Aims: Tetranectin (TN), a plasminogen kringle 4 binding protein, is thought to play a prominent role in the regulation of proteolytic processes via binding to plasminogen. The aim of this study was to evaluate the expression of TN in human breast cancer and adjacent normal breast tissue and to determine the impact of this expression on survival.
Methods: A retrospective analysis was performed on 189 patients with breast cancer, with a median follow up time of 10.6 years. The expression of TN was assessed in tumour tissue and adjacent normal breast tissue by immunohistochemistry, and the prognostic relevance of its expression in tumour cells was evaluated.

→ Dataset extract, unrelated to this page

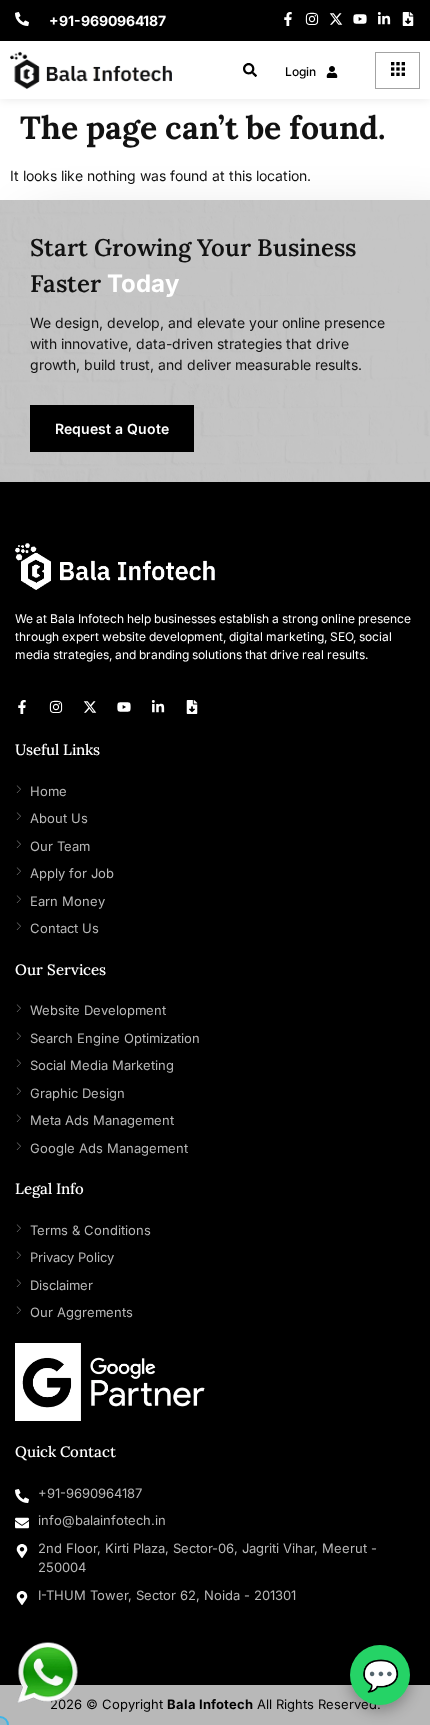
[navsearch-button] (250, 72)
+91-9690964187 (107, 20)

Results: TN was highly expressed in connective tissue fibres surrounding normal breast epithelium, but not in normal epithelial cells. High expression of TN in tumour cells was found in 131 (69%) of the tumour samples. By western blot analysis, no significant difference in the amount and molecular weight of TN was seen between tumour tissue and normal tissue. Strong TN immunoreactivity in tumour tissue was predictive of poor disease free and tumour specific overall survival. By multivariate analysis, high TN expression in cancer cells was an independent prognostic factor for disease free and tumour specific overall survival.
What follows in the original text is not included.